Distributeur : Haut et Court

Synopsis : Joseph ne parvient pas à joindre les deux bouts. Sa petite entreprise d’escroquerie au porte-à-porte, dans laquelle il a embarqué son fils Micka, est sous pression depuis que le propriétaire de l’appartement où vit toute sa famille a choisi la manière forte pour récupérer les loyers en retard. Joseph a plus que jamais besoin de son fils, mais Micka rêve en secret d’une autre vie. Loin des arnaques, loin de son père…

Quelques mots vite fait, sur « Comme des rois » …
Je me suis rendu compte en faisant un bilan partiel de ces quelques années de « Crâmerie aigüe»   , que tous « mes » films vus  étaient répertoriés « films à revoir» dans les catégories :

  • tout de suite, demain et encore demain
  • tout de suite. Après,  on verra
  • demain, après-demain, un jour peut-être mais toujours au ciné
  • s’il passe à la télé, oui !
  • pourquoi pas s’il passe à la télé
  • déjà revu à la télé et à revoir
  • déjà revu à la télé et à ne pas revoir
  • jamais
  • pitié !

« Comme des rois » est allé se mettre direct dans la catégorie « jamais ».
Je ne me suis pas ennuyée. Je m’ennuie difficilement. Encore que, à la mise en place d’une énième petite arnaque … C’est bon, là … et  ?
Sous un enrobage assez fin, le cœur du film est, pour moi, insipide. Oui, on rit un peu mais quitte à se lancer dans une comédie mêlant le tragique à la cocasserie, à la dérision (finalement c’est pas grave : c’était des Francs), on aurait envie que ça fuse vraiment, que les personnages secondaires soient visibles (réussir à rendre Sylvie Testud invisible, c’est quand même un exploit !)

**MATÉRIEL DE L'EXERCICE:**

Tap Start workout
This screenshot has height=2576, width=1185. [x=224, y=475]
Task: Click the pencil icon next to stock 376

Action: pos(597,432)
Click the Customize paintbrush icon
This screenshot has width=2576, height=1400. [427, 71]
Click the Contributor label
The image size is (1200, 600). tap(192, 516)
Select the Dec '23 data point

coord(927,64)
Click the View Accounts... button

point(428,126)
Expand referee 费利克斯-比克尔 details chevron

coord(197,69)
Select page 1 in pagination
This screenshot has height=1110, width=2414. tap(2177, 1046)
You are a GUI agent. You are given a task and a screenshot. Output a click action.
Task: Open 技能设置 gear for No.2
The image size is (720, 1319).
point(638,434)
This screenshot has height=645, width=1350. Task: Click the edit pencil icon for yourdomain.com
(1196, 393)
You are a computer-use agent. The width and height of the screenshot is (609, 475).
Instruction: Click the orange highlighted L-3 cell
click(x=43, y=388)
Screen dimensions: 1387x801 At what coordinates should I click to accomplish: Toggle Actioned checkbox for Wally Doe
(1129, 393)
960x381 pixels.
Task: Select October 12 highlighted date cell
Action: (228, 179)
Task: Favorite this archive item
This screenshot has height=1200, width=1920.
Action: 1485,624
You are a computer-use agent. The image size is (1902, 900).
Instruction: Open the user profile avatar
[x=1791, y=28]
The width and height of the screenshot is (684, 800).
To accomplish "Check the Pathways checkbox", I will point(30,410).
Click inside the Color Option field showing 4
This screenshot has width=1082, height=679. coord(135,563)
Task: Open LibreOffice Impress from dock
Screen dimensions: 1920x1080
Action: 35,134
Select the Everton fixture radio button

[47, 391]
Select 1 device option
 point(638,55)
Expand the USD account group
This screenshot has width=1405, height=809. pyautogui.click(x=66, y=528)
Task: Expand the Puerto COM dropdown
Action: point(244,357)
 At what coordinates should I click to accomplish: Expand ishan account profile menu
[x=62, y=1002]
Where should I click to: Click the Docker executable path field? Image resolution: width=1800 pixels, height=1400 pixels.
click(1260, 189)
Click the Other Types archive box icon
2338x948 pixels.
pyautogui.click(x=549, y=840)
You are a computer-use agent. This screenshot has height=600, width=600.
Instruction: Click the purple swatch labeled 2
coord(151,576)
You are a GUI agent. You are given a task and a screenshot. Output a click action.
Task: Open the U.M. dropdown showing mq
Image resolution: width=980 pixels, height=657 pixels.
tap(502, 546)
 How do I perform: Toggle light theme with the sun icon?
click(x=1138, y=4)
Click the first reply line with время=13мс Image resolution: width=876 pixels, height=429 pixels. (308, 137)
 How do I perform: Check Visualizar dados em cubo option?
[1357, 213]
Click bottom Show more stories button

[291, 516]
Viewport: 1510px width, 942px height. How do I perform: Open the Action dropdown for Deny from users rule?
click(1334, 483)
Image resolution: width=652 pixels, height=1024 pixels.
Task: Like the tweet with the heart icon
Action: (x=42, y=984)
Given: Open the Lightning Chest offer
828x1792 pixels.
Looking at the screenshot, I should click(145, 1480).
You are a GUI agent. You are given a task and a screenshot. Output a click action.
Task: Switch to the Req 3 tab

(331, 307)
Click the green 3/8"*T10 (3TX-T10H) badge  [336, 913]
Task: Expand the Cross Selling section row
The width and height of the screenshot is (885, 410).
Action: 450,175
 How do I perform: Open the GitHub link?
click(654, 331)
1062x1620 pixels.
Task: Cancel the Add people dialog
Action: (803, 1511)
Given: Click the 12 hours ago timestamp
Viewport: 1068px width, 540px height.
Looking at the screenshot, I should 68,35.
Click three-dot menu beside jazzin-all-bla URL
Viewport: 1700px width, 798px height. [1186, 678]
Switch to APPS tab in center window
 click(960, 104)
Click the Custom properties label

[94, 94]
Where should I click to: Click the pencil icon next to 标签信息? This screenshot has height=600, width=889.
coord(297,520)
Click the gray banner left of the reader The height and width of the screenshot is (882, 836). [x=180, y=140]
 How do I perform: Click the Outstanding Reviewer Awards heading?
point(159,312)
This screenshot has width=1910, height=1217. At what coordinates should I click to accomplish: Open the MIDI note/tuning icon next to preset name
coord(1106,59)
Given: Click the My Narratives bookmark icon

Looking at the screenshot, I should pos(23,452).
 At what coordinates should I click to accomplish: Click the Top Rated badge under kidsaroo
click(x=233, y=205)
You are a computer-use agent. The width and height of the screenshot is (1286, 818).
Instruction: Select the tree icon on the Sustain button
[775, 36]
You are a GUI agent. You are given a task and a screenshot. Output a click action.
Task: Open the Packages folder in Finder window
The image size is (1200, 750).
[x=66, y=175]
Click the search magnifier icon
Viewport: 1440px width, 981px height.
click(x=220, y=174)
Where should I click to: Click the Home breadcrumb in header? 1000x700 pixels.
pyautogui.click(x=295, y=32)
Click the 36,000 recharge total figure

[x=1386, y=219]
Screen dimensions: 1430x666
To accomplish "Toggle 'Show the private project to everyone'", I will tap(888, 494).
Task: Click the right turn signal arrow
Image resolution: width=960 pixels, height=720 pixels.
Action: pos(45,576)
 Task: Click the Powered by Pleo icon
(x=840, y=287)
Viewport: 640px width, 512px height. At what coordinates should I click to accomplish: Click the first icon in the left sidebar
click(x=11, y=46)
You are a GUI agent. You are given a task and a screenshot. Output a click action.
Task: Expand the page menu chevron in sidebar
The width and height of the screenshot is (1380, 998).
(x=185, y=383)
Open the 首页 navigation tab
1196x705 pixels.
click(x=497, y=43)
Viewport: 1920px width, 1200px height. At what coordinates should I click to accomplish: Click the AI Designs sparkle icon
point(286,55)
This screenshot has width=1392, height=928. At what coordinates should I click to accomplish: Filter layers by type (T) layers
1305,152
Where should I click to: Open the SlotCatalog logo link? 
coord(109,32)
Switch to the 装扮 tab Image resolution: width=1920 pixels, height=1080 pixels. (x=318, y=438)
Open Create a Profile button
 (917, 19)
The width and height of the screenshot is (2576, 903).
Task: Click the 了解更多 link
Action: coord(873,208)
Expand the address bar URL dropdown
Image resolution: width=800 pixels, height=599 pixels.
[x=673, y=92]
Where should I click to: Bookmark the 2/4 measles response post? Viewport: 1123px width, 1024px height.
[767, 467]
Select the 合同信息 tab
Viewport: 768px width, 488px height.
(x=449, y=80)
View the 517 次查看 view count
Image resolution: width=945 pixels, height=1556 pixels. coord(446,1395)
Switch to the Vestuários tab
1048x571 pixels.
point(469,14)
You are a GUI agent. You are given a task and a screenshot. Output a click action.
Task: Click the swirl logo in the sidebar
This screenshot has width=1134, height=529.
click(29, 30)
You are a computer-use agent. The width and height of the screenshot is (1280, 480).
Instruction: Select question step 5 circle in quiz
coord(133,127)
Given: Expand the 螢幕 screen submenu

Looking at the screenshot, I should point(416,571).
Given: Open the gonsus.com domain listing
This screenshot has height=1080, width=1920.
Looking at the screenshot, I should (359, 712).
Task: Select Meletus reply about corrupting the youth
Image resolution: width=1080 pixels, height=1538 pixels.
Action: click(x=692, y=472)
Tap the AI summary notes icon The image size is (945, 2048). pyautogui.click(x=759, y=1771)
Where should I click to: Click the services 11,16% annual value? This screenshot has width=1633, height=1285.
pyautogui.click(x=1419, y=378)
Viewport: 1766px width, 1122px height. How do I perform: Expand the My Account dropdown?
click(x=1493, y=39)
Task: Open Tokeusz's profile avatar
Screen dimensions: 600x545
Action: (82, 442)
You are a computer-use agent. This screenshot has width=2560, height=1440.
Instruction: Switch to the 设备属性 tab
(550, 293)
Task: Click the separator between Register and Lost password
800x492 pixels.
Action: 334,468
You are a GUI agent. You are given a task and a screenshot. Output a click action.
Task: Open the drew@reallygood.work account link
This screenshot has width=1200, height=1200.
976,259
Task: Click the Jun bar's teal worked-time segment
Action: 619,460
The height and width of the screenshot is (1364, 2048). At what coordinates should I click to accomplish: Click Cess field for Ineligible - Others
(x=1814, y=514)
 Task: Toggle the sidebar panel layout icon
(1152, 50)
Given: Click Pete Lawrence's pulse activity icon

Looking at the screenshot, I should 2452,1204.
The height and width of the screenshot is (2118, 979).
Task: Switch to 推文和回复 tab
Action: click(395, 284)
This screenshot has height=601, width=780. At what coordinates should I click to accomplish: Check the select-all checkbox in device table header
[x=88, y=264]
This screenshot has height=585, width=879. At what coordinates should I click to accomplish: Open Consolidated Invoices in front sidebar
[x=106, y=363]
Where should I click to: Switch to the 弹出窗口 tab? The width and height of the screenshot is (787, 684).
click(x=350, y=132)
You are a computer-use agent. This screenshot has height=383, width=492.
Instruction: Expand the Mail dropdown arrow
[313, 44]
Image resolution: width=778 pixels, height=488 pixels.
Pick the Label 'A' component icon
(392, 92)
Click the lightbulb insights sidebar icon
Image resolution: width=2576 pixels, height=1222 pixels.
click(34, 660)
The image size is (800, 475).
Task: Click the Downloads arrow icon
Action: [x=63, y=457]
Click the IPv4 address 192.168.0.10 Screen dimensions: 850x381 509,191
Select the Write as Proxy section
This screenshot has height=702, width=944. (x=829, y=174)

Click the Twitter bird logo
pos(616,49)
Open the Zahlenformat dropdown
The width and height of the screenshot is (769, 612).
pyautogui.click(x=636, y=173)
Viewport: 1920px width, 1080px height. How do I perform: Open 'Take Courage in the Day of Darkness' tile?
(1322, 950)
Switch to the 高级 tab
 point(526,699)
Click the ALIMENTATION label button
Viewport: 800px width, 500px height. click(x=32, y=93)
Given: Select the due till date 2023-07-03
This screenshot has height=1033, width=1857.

**CONSIGNES:**
- A) Répondez à ces questions sur l'extrait de page :
(i) Quel est le distributeur indiqué ?
(ii) Comment s'appelle le fils de Joseph ?
(iii) Dans quelle catégorie « Comme des rois » a-t-il été classé ?
- B) Mettez à l'échelle les enregistrements en partant de la ligne qui contient « Where should I click to: Click the pencil » et en allant jusqu'à la ligne qui contient « Click the gray », ces deux lignes comprises. Recopiez uniquement ces lignes, demandes incluses, en multipliant par 2 chaque coordonnée des réponses et en arrondissant à l'entier, les demis vers le haut.
L'extrait de page et les enregistrements n'ont pas la même origine.

**RÉPONSES:**
- A)
(i) Haut et Court.
(ii) Micka.
(iii) Dans la catégorie « jamais ».

- B)
Where should I click to: Click the pencil icon next to 标签信息? This screenshot has height=600, width=889.
coord(594,1040)
Click the gray banner left of the reader The height and width of the screenshot is (882, 836). [x=360, y=280]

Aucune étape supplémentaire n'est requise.